**Atividades**
- A) Responda às três perguntas seguintes com base no acórdão do Supremo Tribunal de Justiça sobre fixação judicial de prazo.
(i) Quem é o relator do acórdão?
(ii) Qual foi a decisão tomada?
(iii) Que prazo máximo as partes estipularam verbalmente para a outorga do contrato prometido?
- B) Enumere todas as questões de natureza contenciosa que, segundo o ponto I do sumário do acórdão sobre fixação judicial de prazo, esse processo não comporta.
- C) Retome o acórdão do Supremo Tribunal de Justiça sobre fixação judicial de prazo e continue-o a partir da última frase apresentada.

**Bloco de texto**
((

Acórdão do Supremo Tribunal de Justiça
Processo:
06B3435
Nº Convencional: JSTJ000
Relator: NUNO CAMEIRA
Descritores: FIXAÇÃO JUDICIAL DO PRAZO
CONTRATO-PROMESSA DE COMPRA E VENDA
Nº do Documento: SJ200611140034351
Data do Acordão: 11/14/2006
Votação: UNANIMIDADE
Texto Integral: S
Privacidade: 1
Meio Processual: REVISTA
Decisão: NEGADA A REVISTA
Sumário :
I - O processo de fixação judicial de prazo (arts. 1456.º e 1457.º do CPC) não comporta a discussão de questões de natureza contenciosa, como a inexistência ou nulidade da obrigação, o incumprimento definitivo, a resolução, pois tudo isso são problemas a resolver no quadro de uma acção comum.
II - Provando-se que as partes estipularam verbalmente o prazo máximo de 60 dias para outorga do contrato prometido, a intervenção do tribunal para estabelecer um prazo não tem qualquer fundamento legal: as partes, consensualmente, já o fizeram.

))

**Bloco de dados**
((

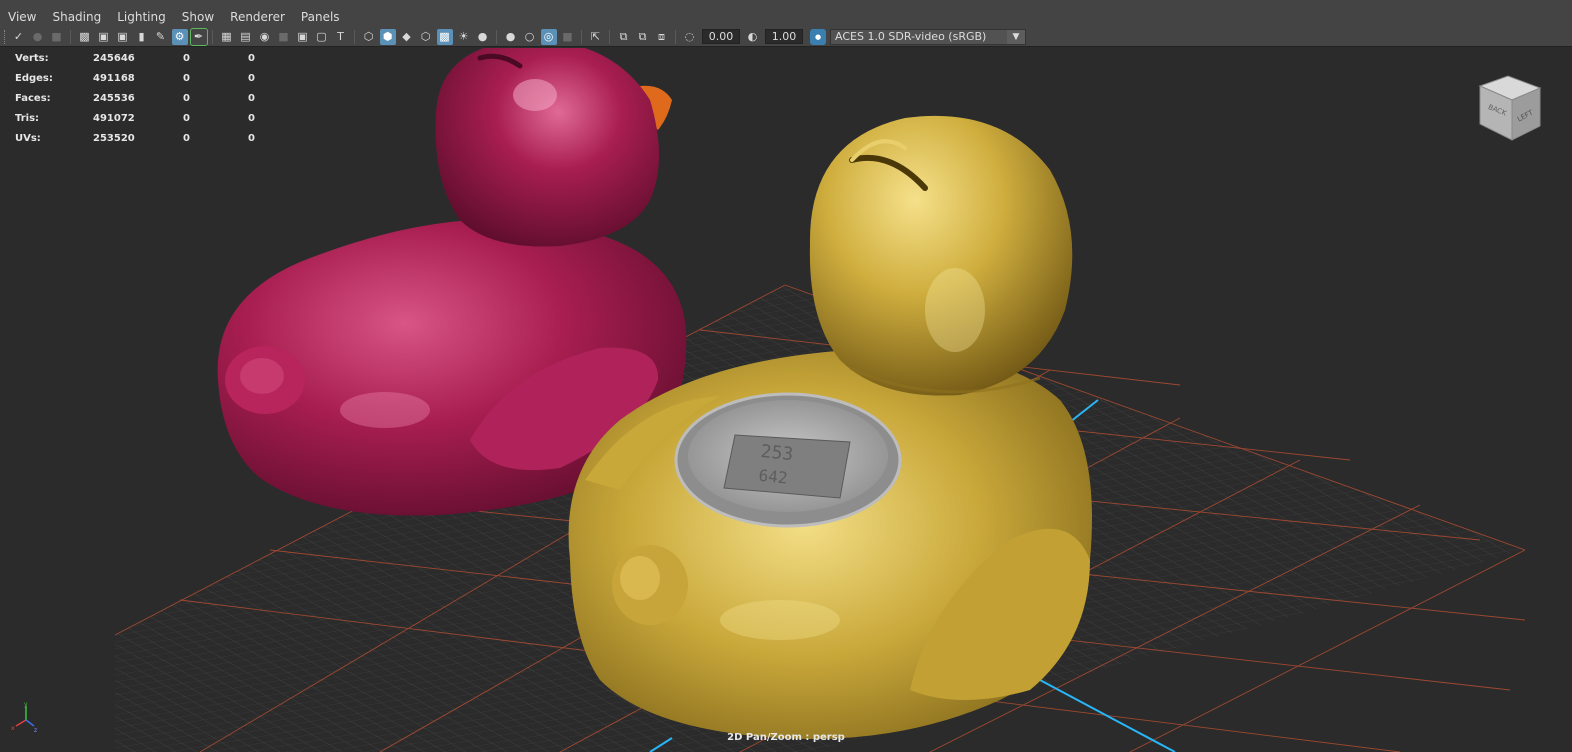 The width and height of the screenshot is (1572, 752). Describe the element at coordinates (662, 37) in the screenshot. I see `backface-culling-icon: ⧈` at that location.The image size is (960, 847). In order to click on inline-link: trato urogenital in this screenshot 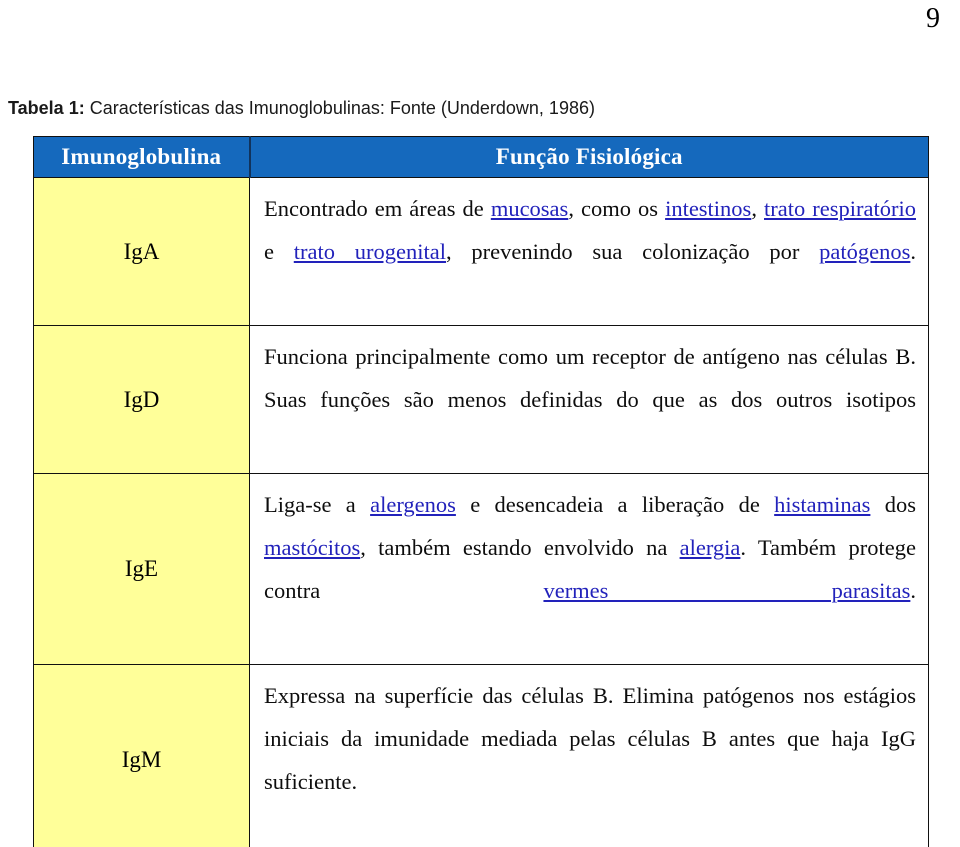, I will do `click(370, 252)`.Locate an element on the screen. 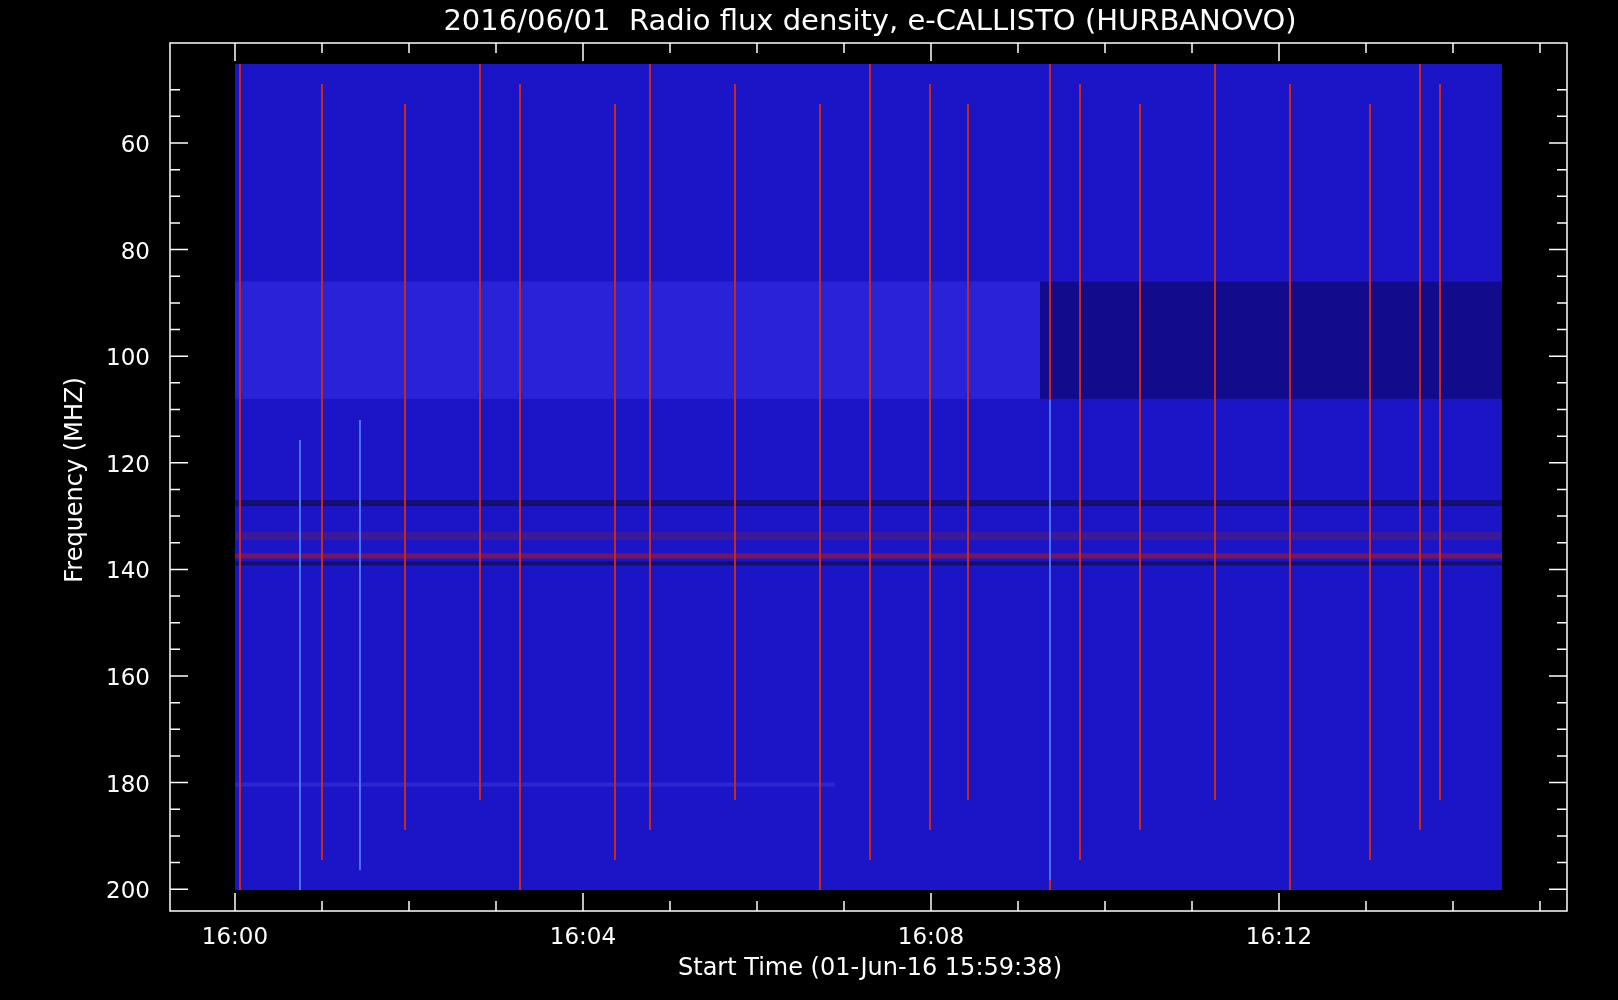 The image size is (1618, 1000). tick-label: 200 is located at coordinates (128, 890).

))

**Lista de respostas**
- A)
(i) Nuno Cameira.
(ii) Negada a revista.
(iii) 60 dias.

- B)
- A inexistência ou nulidade da obrigação
- O incumprimento definitivo
- A resolução

- C)
Decisão Texto Integral:

Acordam no Supremo Tribunal de Justiça:

1. No Tribunal de Oliveira de Azeméis, AA propôs uma acção especial para fixação judicial de prazo contra BB, com base, essencialmente, nos seguintes factos:
Celebrou com o requerido um contrato-promessa de compra e venda respeitante a cinco prédios rústicos, com a área total de 32.000 m2, que viriam à posse do requerido após a conclusão das partilhas do pai deste; estipularam verbalmente o prazo máximo de 60 dias para a conclusão das referidas partilhas, que já estavam a ser feitas, a fim de que o requerido, tornado proprietário dos prédios, os pudesse vender ao requerente; o requerido, interpelado, foi sempre dizendo que as partilhas ainda não estavam concluídas.
Contestando, o requerido alegou não ter sido acordado qualquer prazo de 60 dias para a celebração do contrato definitivo, e que só não o realizou por dificuldades surgidas nas partilhas; e alegou ainda que irá instaurar acção judicial onde obterá a propriedade dos bens em causa, procedimento esse que estima demore prazo não inferior a 18 meses; concluiu pedindo que se fixe um prazo não inferior a esse período de tempo.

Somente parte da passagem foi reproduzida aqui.